A shopping cart is a programme that bolts on to your website or blog. It enables you to sell products and services on your website or blog and receive payments for them automatically online.
It is normally used in conjunction with a payment processing service like PayPal. PayPal processes the credit card, debit card, or bank account details of the purchaser independently from your site, so there are no issues for you about handling and storing sensitive personal information.
This gives the your customers the peace of mind that their financial information is safe and it gives you less work to do.
Once bolted on to your site, your shopping cart programme allows you to set up prices, stock codes, descriptions, sizes, colours and other options for your products and services.
To place the items for sale on your website, you then simply select them from a drop-down menu. Of course you could just cut and paste the PayPal buttons straight into your pages, but that means that you have to set everything up each time you do so, which can become very time consuming.
My favourite shopping cart is a plug-in for WordPress (this website and blog is written in WordPress). It is called WordPress eStore.
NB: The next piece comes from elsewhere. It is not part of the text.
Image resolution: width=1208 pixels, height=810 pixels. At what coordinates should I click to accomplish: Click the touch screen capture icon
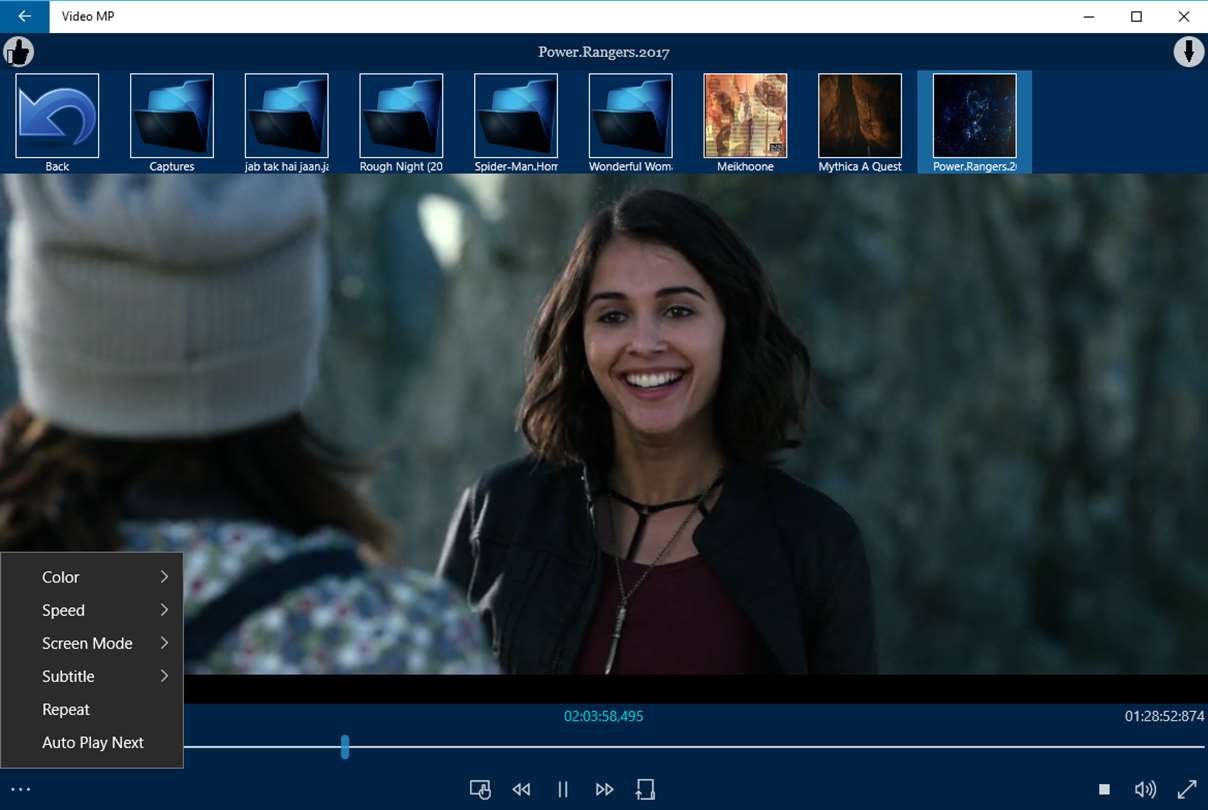point(480,789)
I like it so much because it makes everything very easy to use, install and maintain, but most of all (and unlike many other shopping carts), it allows you to sell large digital downloads like audio and video files and deliver them securely be e-mail with time limited links.
Having installed your shopping cart, you can then import your PayPal transactions directly into accounting software like KashFlow and virtually automate the entire sales process.
So if you have products or services that you could sell online, get yourself a shopping cart.